In a recent security analysis of a WiFi camera, my colleagues, Gabriel Duschl and Maximilian Riedl, and I discovered numerous vulnerabilities. This article walks you through the security analysis and our key findings.
We bought a budget-friendly WiFi camera on AliExpress and conducted a security analysis.
To activate the webcam, you must register an account, select your WiFi base station, and input your password. After that, the camera is ready to use and displays the video feed.
You also receive a notification if a human is detected :-)
After a quick nmap scan, we identified two open ports, as shown in the following screenshot.
After exploring the mobile app, we wanted to inspect the firmware. Unable to find it online, we disassembled the camera and researched all the processor datasheets.
- XT25F64B-S (blue) - NOR Flash (Download datasheet here). The firmware is stored here.
- haa8002b (red) - Power Amplifier (not really interesting)
- WD6208 (green) - IC for controlling the webcam motor (not really interesting)

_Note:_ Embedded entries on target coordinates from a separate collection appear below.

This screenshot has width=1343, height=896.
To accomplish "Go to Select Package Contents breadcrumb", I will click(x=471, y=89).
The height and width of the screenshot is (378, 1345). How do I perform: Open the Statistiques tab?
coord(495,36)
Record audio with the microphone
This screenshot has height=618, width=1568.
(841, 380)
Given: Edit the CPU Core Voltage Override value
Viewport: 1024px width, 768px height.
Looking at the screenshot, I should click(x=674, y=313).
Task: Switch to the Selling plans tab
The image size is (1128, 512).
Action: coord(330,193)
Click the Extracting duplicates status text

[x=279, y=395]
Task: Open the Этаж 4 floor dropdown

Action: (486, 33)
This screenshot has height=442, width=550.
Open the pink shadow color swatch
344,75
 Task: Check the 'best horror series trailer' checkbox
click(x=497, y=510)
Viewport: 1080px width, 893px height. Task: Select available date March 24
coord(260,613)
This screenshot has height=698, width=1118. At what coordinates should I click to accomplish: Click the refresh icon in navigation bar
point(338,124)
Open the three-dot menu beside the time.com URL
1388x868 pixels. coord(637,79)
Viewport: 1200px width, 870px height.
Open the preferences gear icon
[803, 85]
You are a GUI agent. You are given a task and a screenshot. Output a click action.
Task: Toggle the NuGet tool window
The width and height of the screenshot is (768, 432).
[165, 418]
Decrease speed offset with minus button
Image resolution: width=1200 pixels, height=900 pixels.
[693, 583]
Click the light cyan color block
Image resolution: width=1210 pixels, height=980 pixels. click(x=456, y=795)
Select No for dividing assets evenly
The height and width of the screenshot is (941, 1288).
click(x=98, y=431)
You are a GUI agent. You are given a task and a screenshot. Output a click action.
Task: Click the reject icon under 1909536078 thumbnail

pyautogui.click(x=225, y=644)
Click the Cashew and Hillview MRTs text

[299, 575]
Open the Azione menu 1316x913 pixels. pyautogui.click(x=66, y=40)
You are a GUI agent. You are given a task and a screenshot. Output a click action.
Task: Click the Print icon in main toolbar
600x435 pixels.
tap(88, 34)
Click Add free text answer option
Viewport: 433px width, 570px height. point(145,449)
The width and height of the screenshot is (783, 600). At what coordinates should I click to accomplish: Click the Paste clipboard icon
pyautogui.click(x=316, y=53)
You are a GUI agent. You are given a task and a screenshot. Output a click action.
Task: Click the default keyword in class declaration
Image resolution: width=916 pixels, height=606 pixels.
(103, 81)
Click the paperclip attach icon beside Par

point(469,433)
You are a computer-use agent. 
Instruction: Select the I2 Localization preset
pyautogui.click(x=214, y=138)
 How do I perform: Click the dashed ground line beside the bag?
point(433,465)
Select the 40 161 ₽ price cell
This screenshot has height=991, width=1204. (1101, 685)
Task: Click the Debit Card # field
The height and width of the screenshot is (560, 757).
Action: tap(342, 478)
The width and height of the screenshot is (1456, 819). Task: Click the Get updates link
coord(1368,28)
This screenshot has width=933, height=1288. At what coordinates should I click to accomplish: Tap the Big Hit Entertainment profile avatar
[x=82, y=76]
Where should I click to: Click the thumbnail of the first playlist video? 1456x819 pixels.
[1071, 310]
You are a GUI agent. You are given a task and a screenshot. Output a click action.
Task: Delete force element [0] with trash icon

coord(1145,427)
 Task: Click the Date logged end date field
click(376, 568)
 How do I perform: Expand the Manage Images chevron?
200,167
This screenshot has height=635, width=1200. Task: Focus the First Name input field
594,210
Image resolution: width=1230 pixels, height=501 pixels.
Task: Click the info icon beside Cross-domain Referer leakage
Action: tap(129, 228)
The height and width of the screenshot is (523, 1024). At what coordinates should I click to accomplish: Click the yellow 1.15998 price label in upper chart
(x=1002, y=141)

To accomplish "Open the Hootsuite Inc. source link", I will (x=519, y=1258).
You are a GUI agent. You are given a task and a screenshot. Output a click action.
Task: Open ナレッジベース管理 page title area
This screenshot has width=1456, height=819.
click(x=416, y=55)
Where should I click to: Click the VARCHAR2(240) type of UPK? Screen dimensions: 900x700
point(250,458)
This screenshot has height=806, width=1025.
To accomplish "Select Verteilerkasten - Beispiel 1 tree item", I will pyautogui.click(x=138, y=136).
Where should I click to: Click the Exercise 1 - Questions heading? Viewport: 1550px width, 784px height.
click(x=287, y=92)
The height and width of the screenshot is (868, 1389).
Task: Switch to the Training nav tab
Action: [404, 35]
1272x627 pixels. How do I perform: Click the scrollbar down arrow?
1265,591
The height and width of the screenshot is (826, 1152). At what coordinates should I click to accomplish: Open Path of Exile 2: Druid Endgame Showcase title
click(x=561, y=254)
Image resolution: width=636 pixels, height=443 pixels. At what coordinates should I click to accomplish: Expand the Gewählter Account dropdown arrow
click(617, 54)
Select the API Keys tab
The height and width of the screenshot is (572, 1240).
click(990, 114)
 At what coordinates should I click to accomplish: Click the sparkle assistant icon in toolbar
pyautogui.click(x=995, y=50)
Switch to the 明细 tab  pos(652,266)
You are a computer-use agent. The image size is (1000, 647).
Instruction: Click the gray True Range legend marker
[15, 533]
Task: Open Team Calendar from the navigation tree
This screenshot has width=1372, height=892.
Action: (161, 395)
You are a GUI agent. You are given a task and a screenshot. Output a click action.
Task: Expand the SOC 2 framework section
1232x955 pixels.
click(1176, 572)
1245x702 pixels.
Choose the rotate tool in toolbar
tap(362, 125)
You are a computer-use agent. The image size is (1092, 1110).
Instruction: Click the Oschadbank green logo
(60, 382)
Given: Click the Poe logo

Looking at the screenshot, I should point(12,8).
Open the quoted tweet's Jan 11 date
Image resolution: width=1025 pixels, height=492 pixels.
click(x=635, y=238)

We can easily dump the firmware using an SPI programmer like the CH341 with a SOIC8 adapter. Luckily, Neoprogrammer supports the XT25F64B (the also popular AsProgrammer does not). After overcoming challenges with voltage levels and erratic USB ports, we successfully dumped the firmware.
In case you are interested. You can download the firmware here
With firmware images, binwalk, and unblob, you are in good hands. So here is the unblob overview.
For a first analysis, we threw the firmware image into embark. This revealed a more than 7-year-old kernel version 3.10.103. Due to the aging kernel, version 3.10.103, the firmware is associated with over 2000 publicly known CVEs, highlighting a severe security risk. More than 500 of those vulnerabilities are rated with high severity, and there are even ready-to-use Metasploit modules. While not all CVEs may be directly applicable, the sheer volume of potential threats underscores the need for immediate updates.
As it turns out, our WiFi credentials are also stored in plaintext. Unfortunate but common for ESP-based chips. I think I’ve already gotten used to it.
We didn’t analyze the mobile app in great detail. However, we did notice some questionable aspects in the code, like the consistent use of “admin” for all usernames and passwords.
Moreover, the app permissions cover virtually every aspect you can imagine.
Possible further research
As previously shown, the camera opens two ports
23000/tcp (inovaport1) and
34567/tcp (dhanalakshmi). The next step would be to identify the binaries within the firmware behind those ports. Further research might involve reverse engineering and fuzzing of those binaries. So if you are interested, please let me know.
Overview of the findings (so far)
Outdated Kernel (Version 3.10.103 - August 2016)
The firmware relies on an outdated Linux kernel, dating back more than 7 years. This aging kernel, version 3.10.103, is associated with over 2000 publicly known CVEs, highlighting a severe security risk. While not all CVEs may be directly applicable, the sheer volume of potential threats underscores the need for immediate updates.
Suspicious URLs Transmitting User Data
Our analysis revealed numerous suspicious URLs embedded within the firmware actively transmitting user data to external domains. This discovery raises serious concerns about user privacy and the potential misuse of sensitive information.
WiFi Credentials Stored in Plaintext
During the setup process of the camera, you have to enter the WiFi password. The credentials are stored in plaintext.